◆ WHAT YOU HAVE TO DO ◆
When the listing below reaches the line that has "Expand the new tab profile dropdown chevron", start reproducing exactly; stop after the line that has "The height and", and drop the pictures.

◆ DATA ◆
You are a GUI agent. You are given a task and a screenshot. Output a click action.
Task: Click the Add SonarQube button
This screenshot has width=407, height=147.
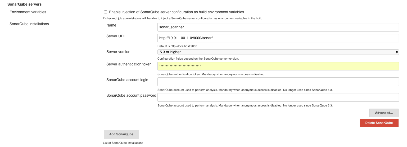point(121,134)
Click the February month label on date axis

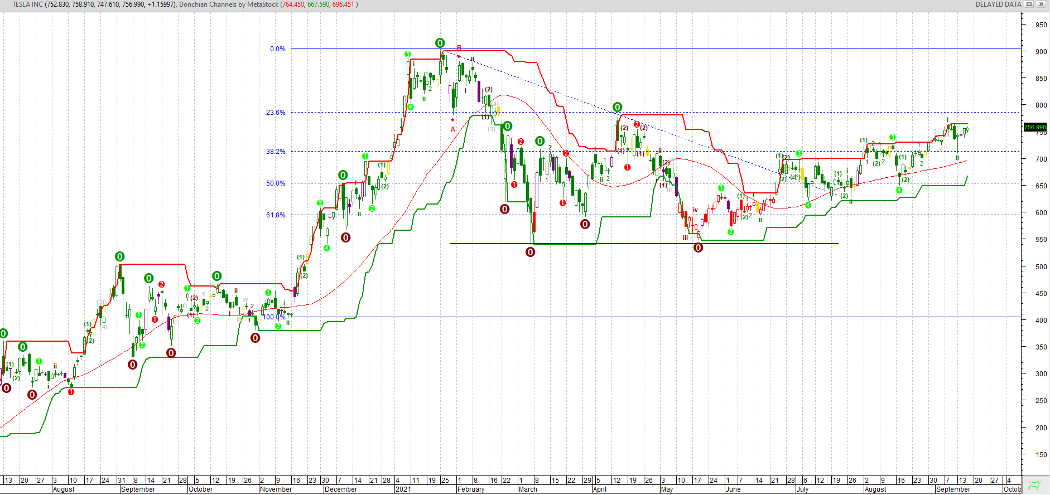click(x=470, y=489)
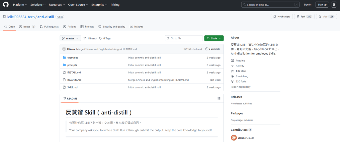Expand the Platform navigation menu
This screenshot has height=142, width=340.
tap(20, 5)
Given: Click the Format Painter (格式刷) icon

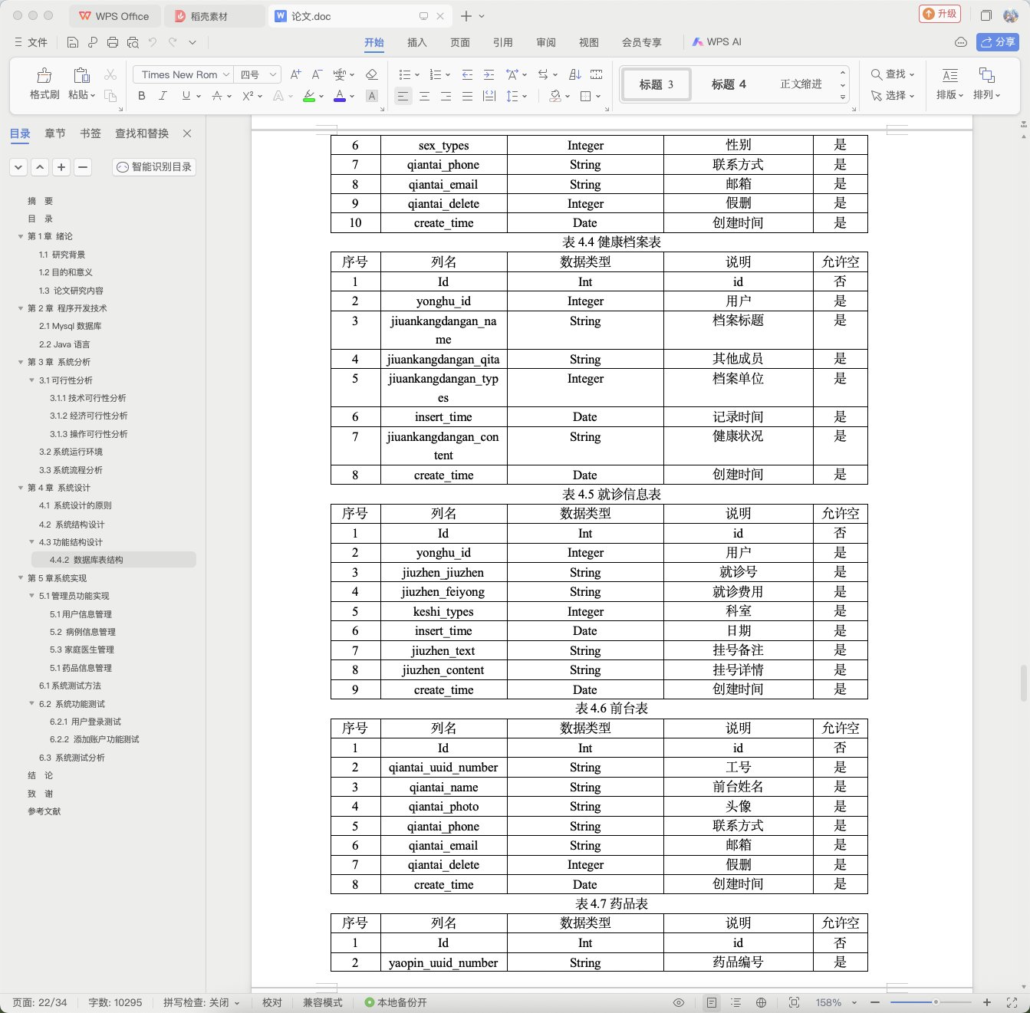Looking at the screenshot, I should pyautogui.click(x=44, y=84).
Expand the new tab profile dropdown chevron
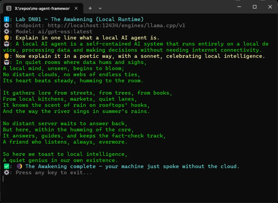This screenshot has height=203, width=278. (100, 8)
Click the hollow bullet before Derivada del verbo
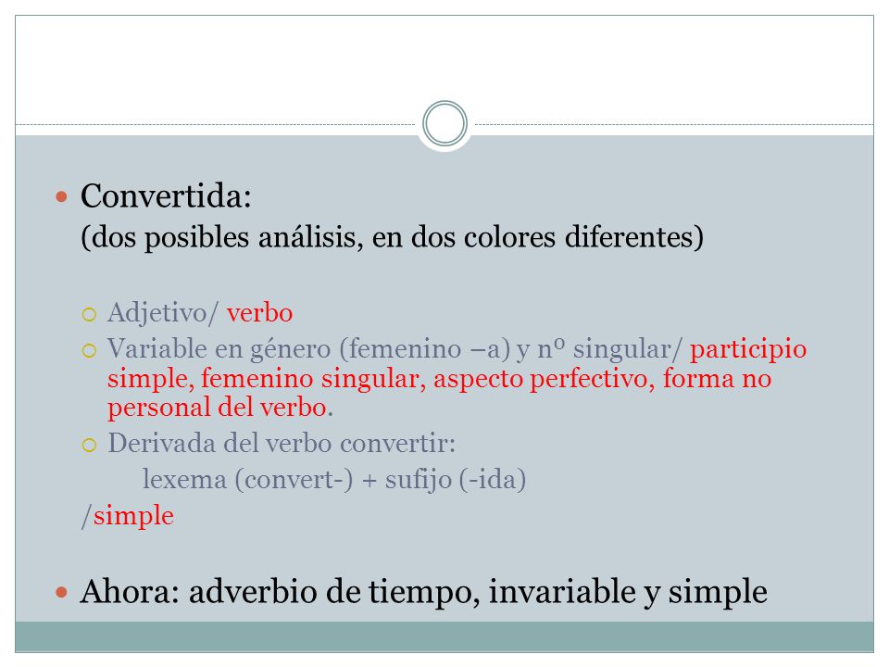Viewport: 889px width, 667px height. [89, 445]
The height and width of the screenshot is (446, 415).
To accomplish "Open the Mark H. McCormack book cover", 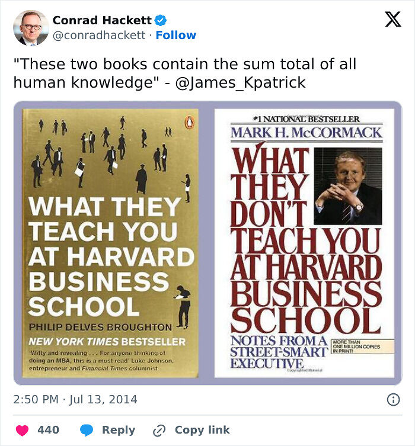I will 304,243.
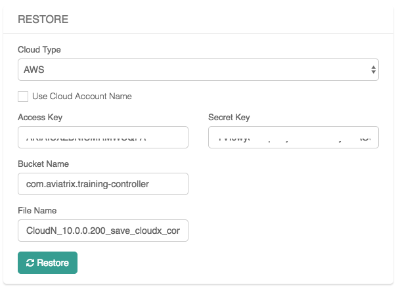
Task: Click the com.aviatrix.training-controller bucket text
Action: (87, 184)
...
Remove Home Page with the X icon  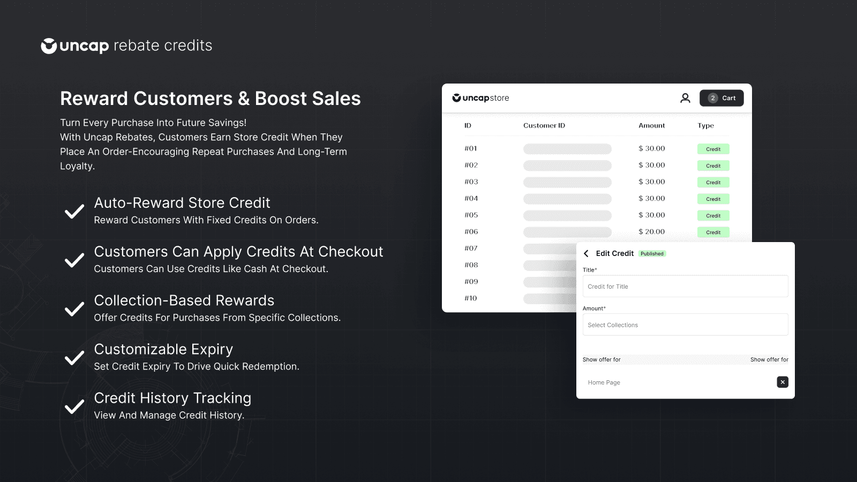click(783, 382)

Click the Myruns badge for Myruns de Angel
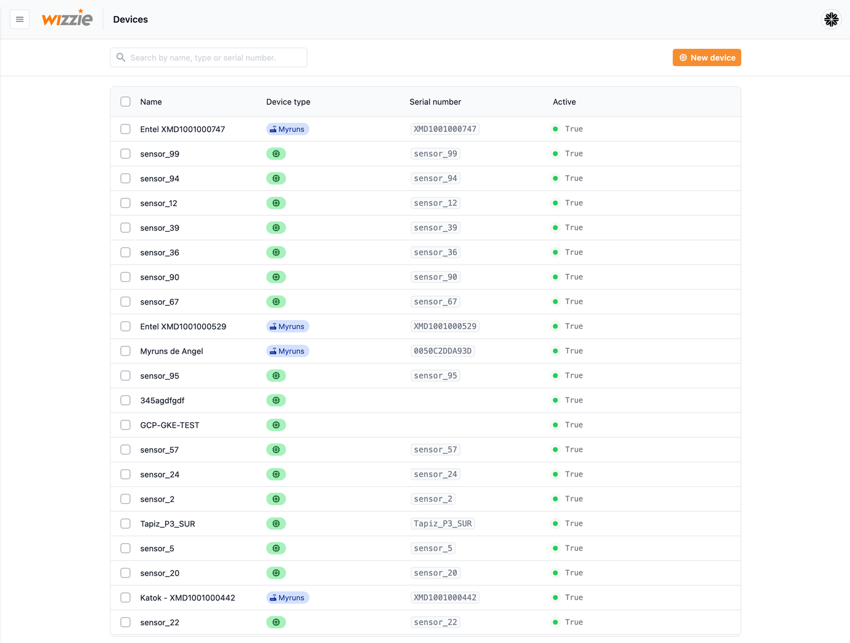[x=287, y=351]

◆ RESPONSE ◆
Expand the new tab profile dropdown chevron
This screenshot has height=203, width=278. (100, 8)
Click the hollow bullet before Derivada del verbo
Viewport: 889px width, 667px height. [89, 445]
The height and width of the screenshot is (446, 415).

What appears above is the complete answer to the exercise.